Adrianna stayed silent as Bocks moved his chair back. His gaze was now focused right on her. ‘All right. You didn’t travel here unannounced to admire my empty walls. You need something. You used a coded phrase, telling me who you are and establishing your bona fides. You’ve got my attention, miss. Use it well.’

She nodded. This was where it was going to pay off, for she had been practicing this presentation for months — years, even! — and being so close, she wasn’t going to fail. She said, ‘General, we need your help.’

‘How?’

‘We’re going to be attacked in just under three weeks, simultaneously and across the country. Major metropolitan areas. Our best guess is that the twenty largest population centers have been targeted.’

‘Nukes?’

‘Anthrax.’

‘Delivery system?’

Adrianna said, ‘Teams of four or five operatives in each city. Each has a vehicle, a rental car or truck. They have weaponized airborne anthrax virus in baggies. Delivery system is absurdly simple. Drive into each major city and drop Baggies off at intersections, where foot and vehicle traffic will spread the spores.’
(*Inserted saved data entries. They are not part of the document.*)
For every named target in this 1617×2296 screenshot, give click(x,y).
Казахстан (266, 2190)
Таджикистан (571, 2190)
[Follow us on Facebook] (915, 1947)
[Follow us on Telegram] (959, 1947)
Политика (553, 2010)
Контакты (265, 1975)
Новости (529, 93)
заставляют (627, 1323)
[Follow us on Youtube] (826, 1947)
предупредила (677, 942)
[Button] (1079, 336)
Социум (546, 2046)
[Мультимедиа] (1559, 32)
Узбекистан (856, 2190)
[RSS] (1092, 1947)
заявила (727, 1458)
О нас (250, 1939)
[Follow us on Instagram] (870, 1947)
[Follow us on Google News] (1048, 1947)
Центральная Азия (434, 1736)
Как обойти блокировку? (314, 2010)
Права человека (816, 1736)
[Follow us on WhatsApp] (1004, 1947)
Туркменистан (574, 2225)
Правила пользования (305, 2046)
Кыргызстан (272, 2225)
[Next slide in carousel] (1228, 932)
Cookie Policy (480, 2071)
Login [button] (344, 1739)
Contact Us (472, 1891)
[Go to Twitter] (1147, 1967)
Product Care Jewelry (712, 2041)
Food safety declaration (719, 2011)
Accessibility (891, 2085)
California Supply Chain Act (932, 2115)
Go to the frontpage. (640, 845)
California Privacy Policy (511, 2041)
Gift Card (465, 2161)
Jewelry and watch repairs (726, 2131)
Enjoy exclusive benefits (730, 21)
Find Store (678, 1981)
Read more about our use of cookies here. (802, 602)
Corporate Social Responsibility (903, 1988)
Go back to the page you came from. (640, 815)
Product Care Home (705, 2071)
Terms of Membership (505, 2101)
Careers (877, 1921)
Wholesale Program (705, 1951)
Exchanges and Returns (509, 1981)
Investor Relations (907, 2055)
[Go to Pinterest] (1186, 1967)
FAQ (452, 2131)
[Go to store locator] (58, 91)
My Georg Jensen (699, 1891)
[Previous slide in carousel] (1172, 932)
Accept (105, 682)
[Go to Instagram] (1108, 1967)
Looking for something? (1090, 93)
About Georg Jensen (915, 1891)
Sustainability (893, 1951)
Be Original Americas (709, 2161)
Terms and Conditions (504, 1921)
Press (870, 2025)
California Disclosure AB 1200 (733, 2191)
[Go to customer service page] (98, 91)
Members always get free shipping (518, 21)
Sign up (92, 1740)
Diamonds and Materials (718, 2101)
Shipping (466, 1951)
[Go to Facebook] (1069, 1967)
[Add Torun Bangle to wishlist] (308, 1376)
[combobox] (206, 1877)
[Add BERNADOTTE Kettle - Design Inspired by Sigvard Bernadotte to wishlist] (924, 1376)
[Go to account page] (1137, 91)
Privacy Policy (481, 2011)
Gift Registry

Bocks’s gaze never wavered. ‘Casualties?’

‘Horrific. Tens of millions of deaths within weeks. Total collapse of economy and government. We—’

He held up his hand. ‘Don’t need to go into any details. And you need my assistance? How? Transport of medical supplies? Evacuation? What the hell can I do that the government can’t?’

Adrianna said, ‘Doctor Palmer will explain, sir, if you permit.’

‘Go ahead.’

Now it was Victor’s turn, and Adrianna was even more nervous. During the past few days, Victor — never a calm one to begin with — had become more erratic. He did his job just fine, but there’d been a day or two when she’d noted a patch of stubble on his face where he had missed shaving. And food stains on his shirtsleeves. And a frayed necktie. Telltale indications of stress that had never been there before.

But he rose to the occasion as he opened up the silver case, removed a dark green canister with the yellow stenciled markings, and started talking. Though Victor’s voice was a monotone, Bocks paid rapt attention to details of the experimental vaccine, the spraying mechanism, and the radio-altimeter switch that both armed and triggered the canister’s operation. Victor’s briefing went on for eleven minutes exactly, and when he was done and had replaced the mock-up canister in the metal case the only thing audible was the sound of the aircraft, out in Memphis, taking off and landing.

Bocks shook his head. ‘A hell of a thing. And where exactly does this canister go?’

Adrianna said, ‘Your air fleet consists mainly of McDonnell Douglas MD-11 jets, retrofitted from passenger use to cargo use. In each aircraft, in the aft portion of the fuselage, there is a port and starboard exhaust system for the on-board air-conditioning system. Our aircraft analysts believe that the vaccine canisters can be installed as an addon to the exhaust system. The pilots would have no control over the distribution. The radio-altimeter switches would take care of that. It would be automatic.’